While UK parents looked forward to weeks more of home education for their poppets, iDevice management service Jamf School has taken a tumble for some users.
"Our Jamf School MDM has been down for days," grumbled one Register reader trying to deploy a fleet of Apple fondleslabs at an academy in the north of England.
The borkage, which appears to have started in the eu-central-1 region on 28 January and is still ongoing, days later, is a "service interruption for the VPP service (used for licensing apps and books) that is preventing app assignment within Jamf School", according to the company's status page.
The upshot is that affected users running under the system and trying to rollout Apple's gizmos to students, er, can't. "It is very disruptive and is stopping us getting DfE iPads rolled out," we were told.
.@JamfSoftware 3 days now !!!! Do something ! I can’t sync any VPP licenses. My user can’t install any app! Even new users ! And no messages! Jamfschool totally unusable . Looking to move to an other MDM solution more serious pic.twitter.com/XlHUkomwSh— Jerome Vde (@jeromevde) January 30, 2021
"We don't have any workarounds," explained our reader. "We have to go through Apple School Manager to purchase apps, even free ones.

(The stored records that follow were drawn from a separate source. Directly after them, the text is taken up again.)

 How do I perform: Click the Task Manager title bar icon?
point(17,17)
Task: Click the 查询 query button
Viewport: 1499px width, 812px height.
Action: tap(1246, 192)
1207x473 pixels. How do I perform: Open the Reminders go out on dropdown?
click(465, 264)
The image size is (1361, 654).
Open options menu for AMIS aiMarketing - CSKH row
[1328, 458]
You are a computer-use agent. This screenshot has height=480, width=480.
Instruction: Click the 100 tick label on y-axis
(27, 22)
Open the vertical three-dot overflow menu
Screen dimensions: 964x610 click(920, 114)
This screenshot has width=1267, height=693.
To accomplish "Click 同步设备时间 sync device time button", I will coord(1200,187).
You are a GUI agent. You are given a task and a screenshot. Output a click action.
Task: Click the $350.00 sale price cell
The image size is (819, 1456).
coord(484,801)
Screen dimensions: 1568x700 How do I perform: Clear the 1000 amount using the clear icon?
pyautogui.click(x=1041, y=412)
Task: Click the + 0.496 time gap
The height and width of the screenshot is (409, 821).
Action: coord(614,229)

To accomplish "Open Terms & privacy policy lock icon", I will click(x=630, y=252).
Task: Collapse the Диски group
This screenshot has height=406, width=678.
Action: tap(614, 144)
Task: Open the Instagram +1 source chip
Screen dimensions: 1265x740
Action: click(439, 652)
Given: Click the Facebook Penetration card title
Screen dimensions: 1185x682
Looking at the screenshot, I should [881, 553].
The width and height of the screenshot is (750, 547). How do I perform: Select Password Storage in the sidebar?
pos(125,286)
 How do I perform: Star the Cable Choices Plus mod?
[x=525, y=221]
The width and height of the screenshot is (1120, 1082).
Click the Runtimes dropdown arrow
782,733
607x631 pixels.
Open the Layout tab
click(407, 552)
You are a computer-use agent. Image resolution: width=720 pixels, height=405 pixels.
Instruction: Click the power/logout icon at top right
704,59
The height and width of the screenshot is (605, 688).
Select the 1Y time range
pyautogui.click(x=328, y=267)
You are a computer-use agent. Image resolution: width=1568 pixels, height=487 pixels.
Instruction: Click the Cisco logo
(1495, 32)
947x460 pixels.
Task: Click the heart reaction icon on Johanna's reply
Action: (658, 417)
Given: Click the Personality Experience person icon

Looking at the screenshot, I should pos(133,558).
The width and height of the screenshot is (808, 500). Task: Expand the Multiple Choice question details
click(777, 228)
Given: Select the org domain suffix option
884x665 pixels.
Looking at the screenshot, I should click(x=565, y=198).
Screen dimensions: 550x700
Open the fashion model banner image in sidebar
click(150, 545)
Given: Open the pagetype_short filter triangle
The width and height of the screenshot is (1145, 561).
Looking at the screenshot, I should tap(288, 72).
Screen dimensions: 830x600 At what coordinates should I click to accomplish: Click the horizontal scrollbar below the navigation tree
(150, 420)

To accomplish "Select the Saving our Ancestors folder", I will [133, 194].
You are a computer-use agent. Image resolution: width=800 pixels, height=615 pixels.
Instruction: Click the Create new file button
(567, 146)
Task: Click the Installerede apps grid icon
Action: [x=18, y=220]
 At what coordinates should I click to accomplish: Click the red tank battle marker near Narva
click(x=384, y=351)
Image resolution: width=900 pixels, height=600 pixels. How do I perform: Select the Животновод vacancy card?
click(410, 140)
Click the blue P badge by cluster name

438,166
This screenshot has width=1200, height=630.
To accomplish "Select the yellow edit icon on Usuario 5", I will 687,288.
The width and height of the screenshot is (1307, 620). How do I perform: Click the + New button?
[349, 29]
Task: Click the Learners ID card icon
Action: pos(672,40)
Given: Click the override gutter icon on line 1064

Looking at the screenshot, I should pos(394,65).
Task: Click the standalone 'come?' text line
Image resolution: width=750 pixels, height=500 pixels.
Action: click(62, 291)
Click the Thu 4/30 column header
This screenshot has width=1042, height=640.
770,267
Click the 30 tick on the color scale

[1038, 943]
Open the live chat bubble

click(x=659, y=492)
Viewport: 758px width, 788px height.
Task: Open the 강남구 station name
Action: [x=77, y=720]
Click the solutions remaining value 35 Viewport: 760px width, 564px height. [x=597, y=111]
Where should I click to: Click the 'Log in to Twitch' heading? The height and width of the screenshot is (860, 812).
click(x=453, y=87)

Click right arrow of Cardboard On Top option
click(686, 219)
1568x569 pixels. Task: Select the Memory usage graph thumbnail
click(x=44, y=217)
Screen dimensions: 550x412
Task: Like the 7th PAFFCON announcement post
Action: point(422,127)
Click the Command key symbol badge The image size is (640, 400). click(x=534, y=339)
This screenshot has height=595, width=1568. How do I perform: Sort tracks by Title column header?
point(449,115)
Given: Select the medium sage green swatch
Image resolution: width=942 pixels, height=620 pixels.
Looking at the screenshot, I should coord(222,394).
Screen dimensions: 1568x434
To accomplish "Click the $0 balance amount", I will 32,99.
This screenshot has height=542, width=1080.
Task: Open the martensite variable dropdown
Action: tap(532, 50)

"And then there is only one method of getting them onto our devices which is via our MDM which is Jamf School. We could turn off restrictions on iPads and download the apps direct but we don't have the time to do all this."
Indeed, the whole point of going down the MDM path is to control those devices. Having to set things up manually defeats the point. "Jamf School," the company breathlessly intones, "gives you the ability to deploy and manage Apple devices – the best learning technology – with ease, so you can focus on your mission of teaching students."
Except when it doesn't. And heaven forbid that customers might ponder an alternative (such as Microsoft's Intune for Education) or perhaps decide that an inability to manage the things might make Apple's hardware a little less use than an expensive doorstop.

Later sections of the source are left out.